By the fall of 1962, President John F. Kennedy and his brother, Attorney General Robert F. Kennedy, had spent the better part of a year orchestrating a massive and multifaceted campaign aimed at toppling Cuban dictator Fidel Castro from power.
The initiative, code named "Operation Mongoose," drew on the brainpower and energies of the U.S. government's most senior officials and ranged from balloon drops of anti-Castro pamphlets and cartoons to covert sabotage of Cuban industry and infrastructure. In time, it would even include active plotting to assassinate the Cuban dictator, with the Central Intelligence Agency clandestinely enlisting the aid of the era's reigning Mafia chieftains.
Suddenly that autumn, however -- and only temporarily -- the Kennedy brothers were forced to back off.
The intervening event, newly declassified files show, was the Cuban Missile Crisis.
The new restraint was formalized at a tense gathering of the Special Group, an elite cadre of policymakers drawn from the ranks of the National Security Council, on October 26, 1962. It was the twelfth of the famous "thirteen days" that saw the world teetering on the edge of nuclear war, after the U.S., relying on state-of-the-art aerial reconnaissance photography, discovered that the Soviet Union had installed nuclear missiles on Cuban soil.
"It was agreed that all plans for dispatch [of saboteurs] should be suspended," declared a Top Secret memorandum of the session, adding that "instructions were issued during the course of the meeting designed to recall the three teams already on the way" to Cuba. "No major acts of sabotage should be undertaken at this time."

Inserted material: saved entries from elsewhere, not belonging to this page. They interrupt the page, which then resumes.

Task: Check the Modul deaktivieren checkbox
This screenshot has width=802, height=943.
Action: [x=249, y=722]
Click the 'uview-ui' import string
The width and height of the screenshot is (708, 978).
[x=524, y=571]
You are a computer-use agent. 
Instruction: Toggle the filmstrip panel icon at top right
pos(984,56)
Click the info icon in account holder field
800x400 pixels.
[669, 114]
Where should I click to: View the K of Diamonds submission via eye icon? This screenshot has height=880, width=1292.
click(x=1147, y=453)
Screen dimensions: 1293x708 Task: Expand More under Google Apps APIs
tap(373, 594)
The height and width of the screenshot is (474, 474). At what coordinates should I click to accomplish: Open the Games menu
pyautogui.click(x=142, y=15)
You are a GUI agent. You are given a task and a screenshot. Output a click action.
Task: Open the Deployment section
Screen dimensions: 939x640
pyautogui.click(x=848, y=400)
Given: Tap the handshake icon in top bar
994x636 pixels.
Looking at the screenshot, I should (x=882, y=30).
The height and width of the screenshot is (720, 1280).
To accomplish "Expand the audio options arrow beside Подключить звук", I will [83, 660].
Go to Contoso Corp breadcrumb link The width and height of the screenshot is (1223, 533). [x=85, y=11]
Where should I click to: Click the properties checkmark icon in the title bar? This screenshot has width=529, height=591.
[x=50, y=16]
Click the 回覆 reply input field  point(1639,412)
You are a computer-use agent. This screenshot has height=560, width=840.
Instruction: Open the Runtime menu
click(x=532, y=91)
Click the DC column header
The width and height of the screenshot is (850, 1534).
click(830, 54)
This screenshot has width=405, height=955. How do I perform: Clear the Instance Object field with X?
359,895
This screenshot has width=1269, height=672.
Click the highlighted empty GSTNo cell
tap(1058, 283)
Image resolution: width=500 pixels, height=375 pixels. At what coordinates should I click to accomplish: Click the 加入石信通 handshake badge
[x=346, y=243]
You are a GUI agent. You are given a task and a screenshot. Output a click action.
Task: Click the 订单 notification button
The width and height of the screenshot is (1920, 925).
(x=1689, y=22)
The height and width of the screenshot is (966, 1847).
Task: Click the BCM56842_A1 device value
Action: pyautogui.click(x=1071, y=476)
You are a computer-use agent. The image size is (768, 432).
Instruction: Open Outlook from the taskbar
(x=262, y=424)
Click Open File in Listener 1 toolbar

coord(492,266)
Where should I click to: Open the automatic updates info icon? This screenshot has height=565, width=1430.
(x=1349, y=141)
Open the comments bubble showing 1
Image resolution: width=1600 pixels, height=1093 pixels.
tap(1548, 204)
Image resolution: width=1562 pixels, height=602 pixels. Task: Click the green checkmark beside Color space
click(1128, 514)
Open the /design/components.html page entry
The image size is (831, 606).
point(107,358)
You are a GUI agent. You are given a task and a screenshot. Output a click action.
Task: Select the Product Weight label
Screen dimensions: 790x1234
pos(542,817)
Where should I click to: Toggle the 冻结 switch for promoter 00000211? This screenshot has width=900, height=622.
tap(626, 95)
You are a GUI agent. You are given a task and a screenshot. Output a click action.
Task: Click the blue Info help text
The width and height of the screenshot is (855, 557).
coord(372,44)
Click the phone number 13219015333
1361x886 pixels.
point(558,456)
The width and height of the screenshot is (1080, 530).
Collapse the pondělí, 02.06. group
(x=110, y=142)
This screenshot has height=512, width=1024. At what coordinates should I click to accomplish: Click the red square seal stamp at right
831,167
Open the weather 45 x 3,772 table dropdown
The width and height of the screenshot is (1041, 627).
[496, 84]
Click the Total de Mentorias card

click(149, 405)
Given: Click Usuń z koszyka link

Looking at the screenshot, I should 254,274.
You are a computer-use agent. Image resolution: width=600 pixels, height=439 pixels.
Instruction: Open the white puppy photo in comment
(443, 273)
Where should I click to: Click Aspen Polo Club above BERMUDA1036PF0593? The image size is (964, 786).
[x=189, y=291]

To drive home the point that Operation Mongoose needed to take a back seat to the more urgent task of defusing the superpower confrontation, Defense Secretary Robert McNamara chimed in, while Attorney General Kennedy, the chairman of the Joint Chiefs of Staff, and other Special Group members listened carefully. "Mr. McNamara," the memo recorded, "thought that MONGOOSE in the short-term should be considered in the context of (a) providing support for action designs to get rid of the missiles, and (b) support for a possible invasion."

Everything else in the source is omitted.